**Directions for this task**: Arrange the part of the records that opens with the line containing "Task: Click the Add button" and closes at the end of the records as a numbered list, skipping any blank lines. Leave the pictures out.

## begin Task input

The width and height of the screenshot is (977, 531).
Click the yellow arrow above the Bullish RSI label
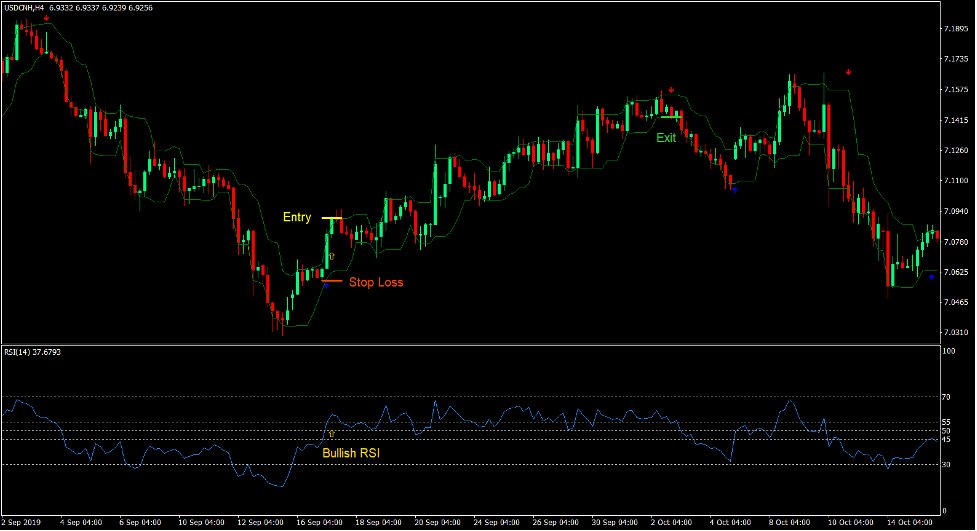point(332,435)
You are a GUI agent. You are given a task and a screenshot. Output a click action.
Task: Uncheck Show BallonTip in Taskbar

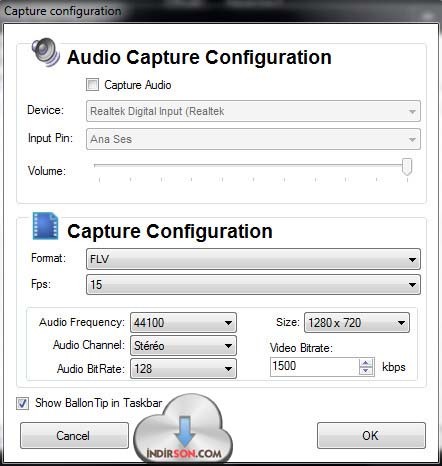23,403
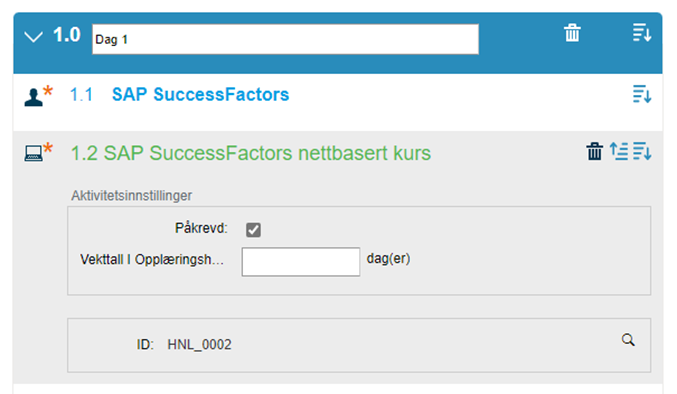Search for an item ID with magnifier icon

pyautogui.click(x=628, y=340)
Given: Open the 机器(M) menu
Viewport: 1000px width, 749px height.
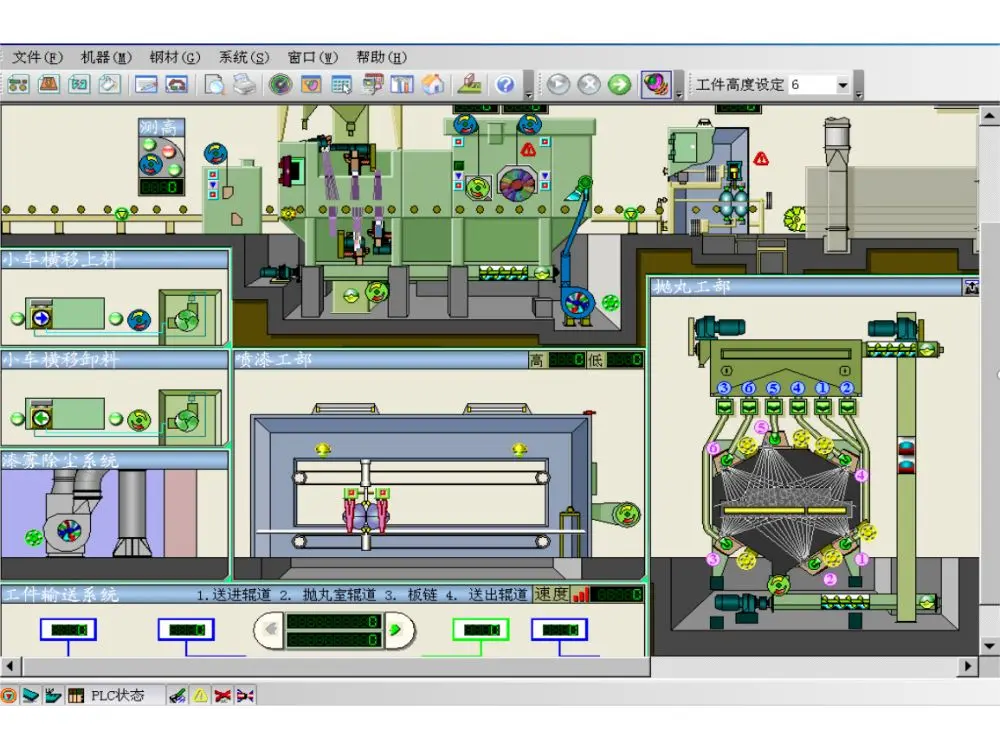Looking at the screenshot, I should coord(106,57).
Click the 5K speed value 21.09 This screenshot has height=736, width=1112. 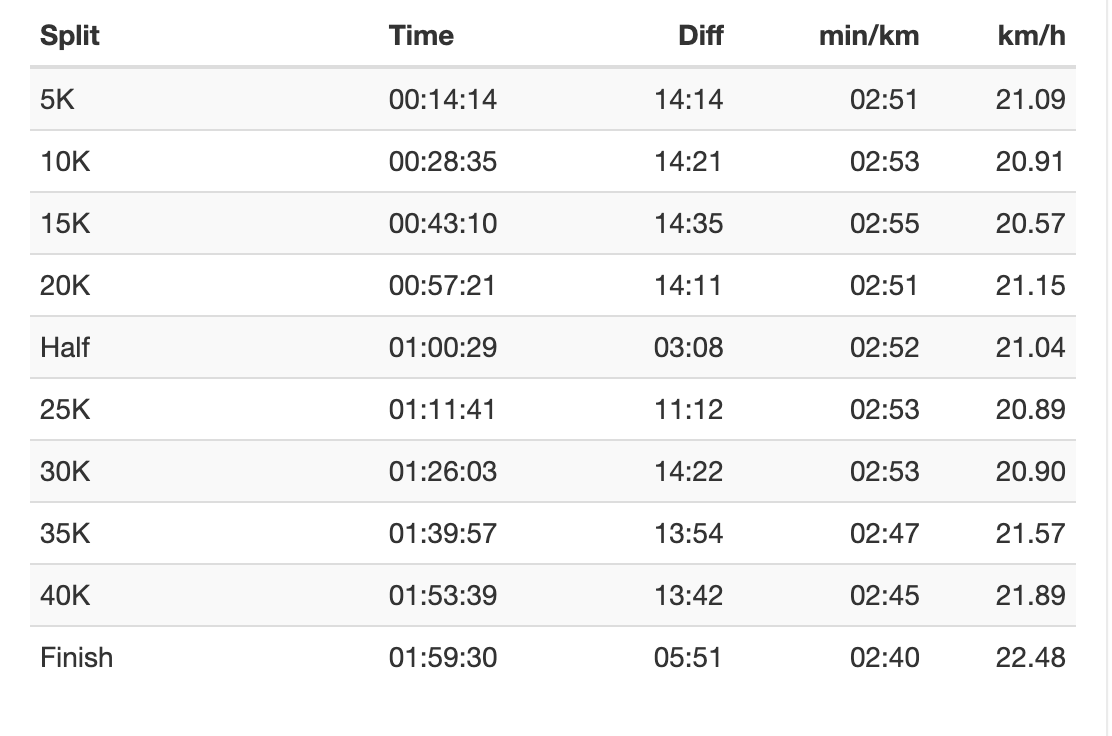[1030, 99]
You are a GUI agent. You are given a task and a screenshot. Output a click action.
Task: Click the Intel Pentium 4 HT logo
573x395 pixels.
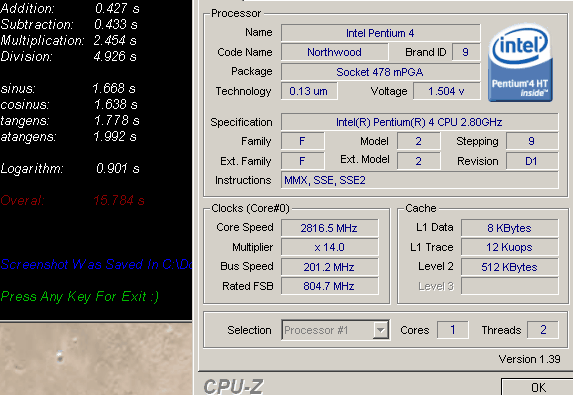520,62
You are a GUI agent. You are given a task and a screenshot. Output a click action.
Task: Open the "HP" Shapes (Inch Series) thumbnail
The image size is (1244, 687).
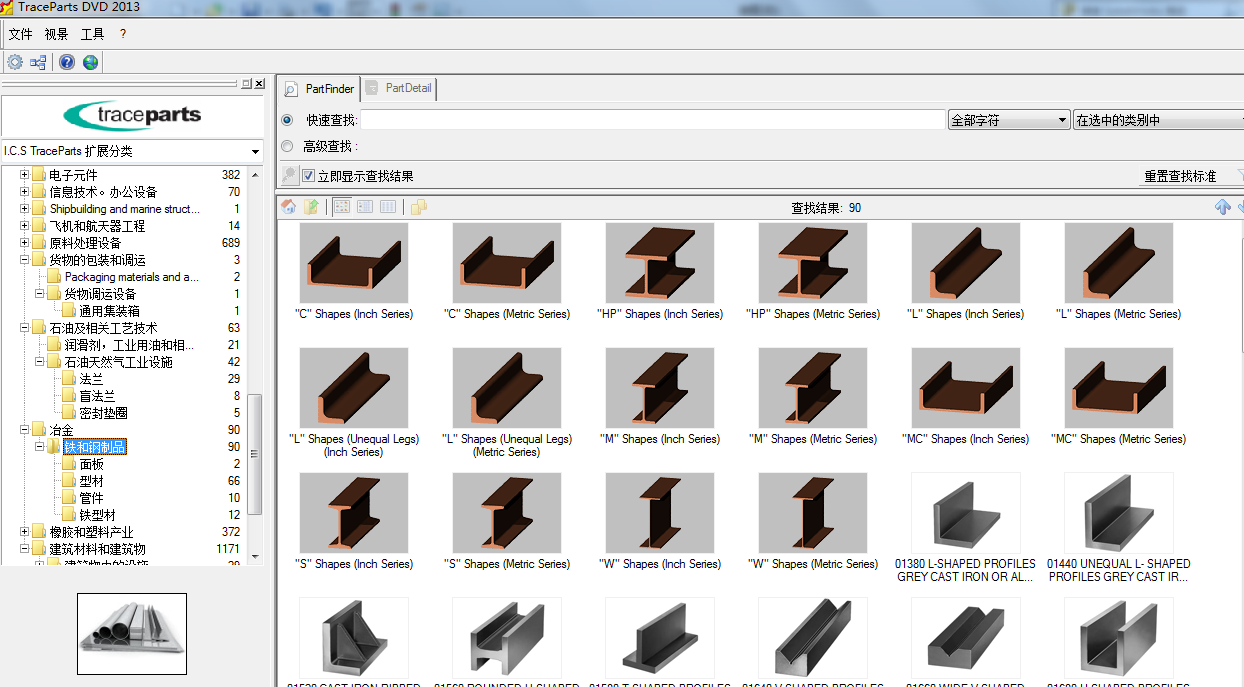coord(659,263)
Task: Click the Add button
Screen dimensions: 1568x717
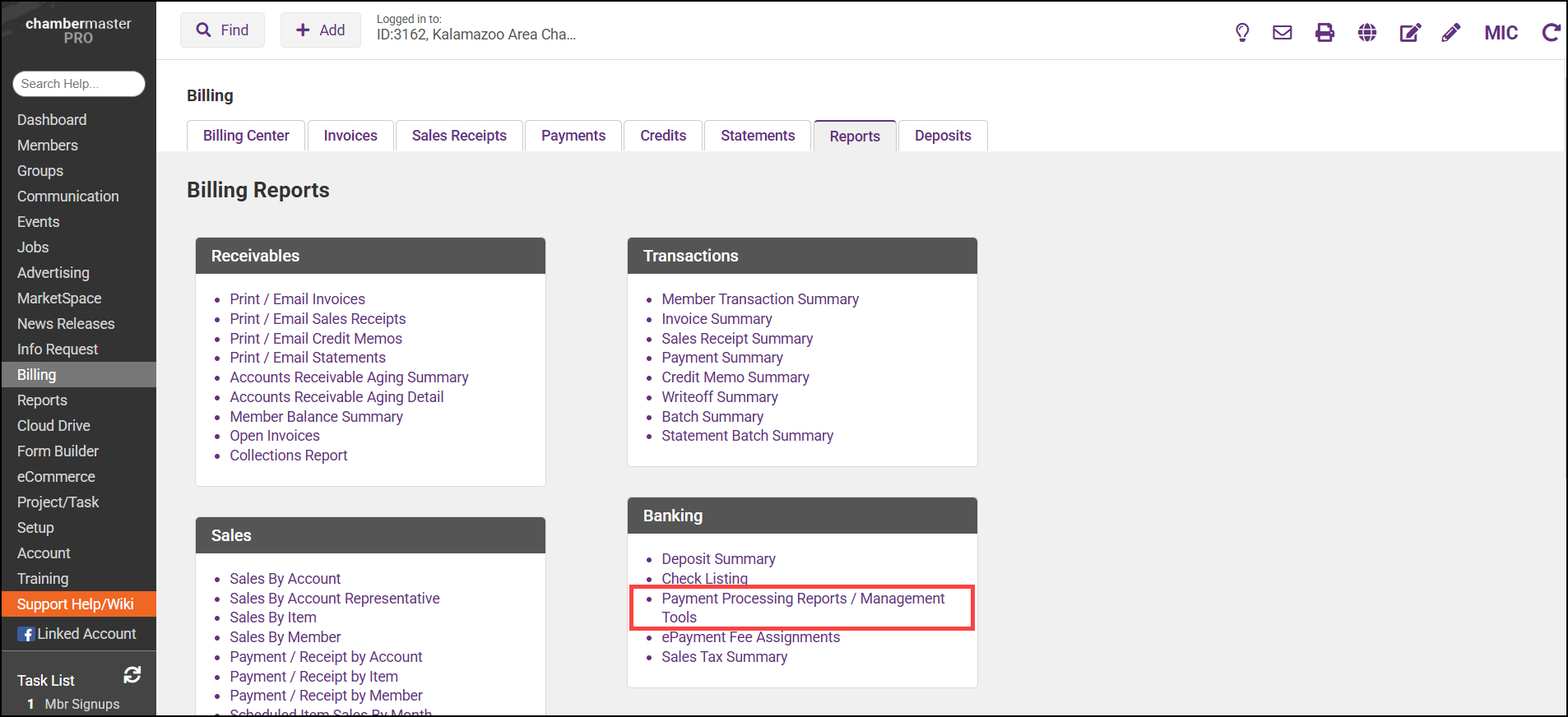Action: [320, 30]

## end Task input

**Correct output**:
1. Task: Click the Add button
2. Screen dimensions: 1568x717
3. Action: [320, 30]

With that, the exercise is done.